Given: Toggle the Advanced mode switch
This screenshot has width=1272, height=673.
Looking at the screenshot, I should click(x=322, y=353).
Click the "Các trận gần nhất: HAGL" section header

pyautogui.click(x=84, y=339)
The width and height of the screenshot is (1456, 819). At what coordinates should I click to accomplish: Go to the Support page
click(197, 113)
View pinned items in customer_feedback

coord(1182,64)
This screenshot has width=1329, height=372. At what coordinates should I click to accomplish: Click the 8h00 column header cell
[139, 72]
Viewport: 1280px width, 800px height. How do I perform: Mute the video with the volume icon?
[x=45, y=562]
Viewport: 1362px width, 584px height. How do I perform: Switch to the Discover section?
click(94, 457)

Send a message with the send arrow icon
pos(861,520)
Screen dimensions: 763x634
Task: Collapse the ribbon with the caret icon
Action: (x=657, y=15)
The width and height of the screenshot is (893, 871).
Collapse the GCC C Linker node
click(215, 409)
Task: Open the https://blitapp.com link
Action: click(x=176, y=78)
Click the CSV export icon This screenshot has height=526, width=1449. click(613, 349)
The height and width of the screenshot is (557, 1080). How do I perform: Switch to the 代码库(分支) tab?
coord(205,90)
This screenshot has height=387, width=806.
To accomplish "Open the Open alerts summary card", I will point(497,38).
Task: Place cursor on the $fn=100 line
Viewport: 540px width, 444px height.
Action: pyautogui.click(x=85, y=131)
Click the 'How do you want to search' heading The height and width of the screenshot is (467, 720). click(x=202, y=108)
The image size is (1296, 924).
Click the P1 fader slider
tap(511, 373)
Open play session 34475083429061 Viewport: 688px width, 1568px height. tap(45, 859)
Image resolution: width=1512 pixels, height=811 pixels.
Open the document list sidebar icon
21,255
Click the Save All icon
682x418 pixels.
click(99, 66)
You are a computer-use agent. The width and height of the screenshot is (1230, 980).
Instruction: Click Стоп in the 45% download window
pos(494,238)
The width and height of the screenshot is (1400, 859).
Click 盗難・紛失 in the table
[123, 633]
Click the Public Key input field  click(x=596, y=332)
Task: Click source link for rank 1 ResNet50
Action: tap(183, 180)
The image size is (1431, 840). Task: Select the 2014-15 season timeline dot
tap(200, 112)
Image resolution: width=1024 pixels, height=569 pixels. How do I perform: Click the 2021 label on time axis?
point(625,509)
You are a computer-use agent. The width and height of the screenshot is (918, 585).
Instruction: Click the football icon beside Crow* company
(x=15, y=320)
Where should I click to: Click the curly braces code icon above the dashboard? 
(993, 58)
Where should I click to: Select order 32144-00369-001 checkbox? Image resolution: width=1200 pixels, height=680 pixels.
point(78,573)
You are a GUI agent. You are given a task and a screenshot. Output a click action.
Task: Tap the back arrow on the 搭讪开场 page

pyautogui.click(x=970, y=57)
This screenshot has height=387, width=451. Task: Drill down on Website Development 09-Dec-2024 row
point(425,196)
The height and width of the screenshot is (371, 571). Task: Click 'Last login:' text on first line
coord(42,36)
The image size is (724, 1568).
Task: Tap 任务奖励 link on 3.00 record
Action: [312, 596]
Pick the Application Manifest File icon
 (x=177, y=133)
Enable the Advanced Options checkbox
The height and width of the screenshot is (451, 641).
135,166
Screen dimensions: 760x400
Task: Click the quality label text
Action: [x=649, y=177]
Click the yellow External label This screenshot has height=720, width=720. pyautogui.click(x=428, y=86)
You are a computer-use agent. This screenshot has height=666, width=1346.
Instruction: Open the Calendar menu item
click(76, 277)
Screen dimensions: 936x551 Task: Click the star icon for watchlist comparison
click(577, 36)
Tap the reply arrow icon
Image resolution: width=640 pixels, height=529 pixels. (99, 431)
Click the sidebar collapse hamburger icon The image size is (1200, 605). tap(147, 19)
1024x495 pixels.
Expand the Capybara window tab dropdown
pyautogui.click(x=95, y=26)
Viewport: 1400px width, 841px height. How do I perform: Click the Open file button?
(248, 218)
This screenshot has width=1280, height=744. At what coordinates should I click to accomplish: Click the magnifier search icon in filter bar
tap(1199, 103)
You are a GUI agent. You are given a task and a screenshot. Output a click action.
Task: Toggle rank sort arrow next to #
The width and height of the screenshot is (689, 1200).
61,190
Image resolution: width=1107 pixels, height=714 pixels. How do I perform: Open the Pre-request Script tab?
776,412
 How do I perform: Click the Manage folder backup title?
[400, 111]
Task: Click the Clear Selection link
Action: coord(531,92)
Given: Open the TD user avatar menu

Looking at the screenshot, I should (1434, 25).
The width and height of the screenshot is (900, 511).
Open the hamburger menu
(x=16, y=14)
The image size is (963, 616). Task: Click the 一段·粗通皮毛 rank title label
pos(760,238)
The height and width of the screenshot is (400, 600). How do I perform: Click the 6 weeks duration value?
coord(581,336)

§ §

- PROBLEM REQUIREMENTS
In the material, find each line with the word "Toggle" and list it.

- SOLUTION TO THIS TASK
Given: Toggle the Advanced mode switch
Task: Toggle rank sort arrow next to #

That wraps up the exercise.